→ **STATED PROBLEM**: Copy the records below word for word, from their first line down to the line containing "will click(x=623, y=313).", with both ends included.

→ **INPUT**:
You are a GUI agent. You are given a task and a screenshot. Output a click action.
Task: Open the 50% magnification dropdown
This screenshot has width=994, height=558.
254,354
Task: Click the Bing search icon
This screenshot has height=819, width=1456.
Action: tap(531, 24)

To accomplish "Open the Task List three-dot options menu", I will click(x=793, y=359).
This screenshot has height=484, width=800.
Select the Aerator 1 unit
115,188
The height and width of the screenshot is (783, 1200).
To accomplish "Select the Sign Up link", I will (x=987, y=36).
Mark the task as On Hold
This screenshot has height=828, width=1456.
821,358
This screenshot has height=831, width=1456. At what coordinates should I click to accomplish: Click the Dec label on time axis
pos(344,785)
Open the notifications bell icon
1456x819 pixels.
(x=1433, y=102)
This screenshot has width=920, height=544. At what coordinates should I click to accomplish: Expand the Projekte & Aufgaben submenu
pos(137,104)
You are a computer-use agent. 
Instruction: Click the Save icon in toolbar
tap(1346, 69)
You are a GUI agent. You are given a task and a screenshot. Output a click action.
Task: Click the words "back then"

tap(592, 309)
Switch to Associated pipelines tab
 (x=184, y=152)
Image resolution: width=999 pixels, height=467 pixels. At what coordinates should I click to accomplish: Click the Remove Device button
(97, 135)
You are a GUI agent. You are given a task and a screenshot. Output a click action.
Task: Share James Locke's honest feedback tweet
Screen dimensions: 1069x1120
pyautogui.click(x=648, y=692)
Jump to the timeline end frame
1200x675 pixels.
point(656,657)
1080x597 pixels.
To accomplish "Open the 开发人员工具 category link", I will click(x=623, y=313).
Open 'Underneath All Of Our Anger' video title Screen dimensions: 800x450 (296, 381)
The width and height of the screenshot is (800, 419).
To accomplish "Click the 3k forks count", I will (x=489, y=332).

→ **RESPONSE FOR THIS EXERCISE**:
You are a GUI agent. You are given a task and a screenshot. Output a click action.
Task: Open the 50% magnification dropdown
This screenshot has width=994, height=558.
254,354
Task: Click the Bing search icon
This screenshot has height=819, width=1456.
Action: tap(531, 24)

To accomplish "Open the Task List three-dot options menu", I will click(x=793, y=359).
This screenshot has height=484, width=800.
Select the Aerator 1 unit
115,188
The height and width of the screenshot is (783, 1200).
To accomplish "Select the Sign Up link", I will (x=987, y=36).
Mark the task as On Hold
This screenshot has height=828, width=1456.
821,358
This screenshot has height=831, width=1456. At what coordinates should I click to accomplish: Click the Dec label on time axis
pos(344,785)
Open the notifications bell icon
1456x819 pixels.
(x=1433, y=102)
This screenshot has width=920, height=544. At what coordinates should I click to accomplish: Expand the Projekte & Aufgaben submenu
pos(137,104)
You are a computer-use agent. 
Instruction: Click the Save icon in toolbar
tap(1346, 69)
You are a GUI agent. You are given a task and a screenshot. Output a click action.
Task: Click the words "back then"

tap(592, 309)
Switch to Associated pipelines tab
 (x=184, y=152)
Image resolution: width=999 pixels, height=467 pixels. At what coordinates should I click to accomplish: Click the Remove Device button
(97, 135)
You are a GUI agent. You are given a task and a screenshot. Output a click action.
Task: Share James Locke's honest feedback tweet
Screen dimensions: 1069x1120
pyautogui.click(x=648, y=692)
Jump to the timeline end frame
1200x675 pixels.
point(656,657)
1080x597 pixels.
To accomplish "Open the 开发人员工具 category link", I will click(x=623, y=313).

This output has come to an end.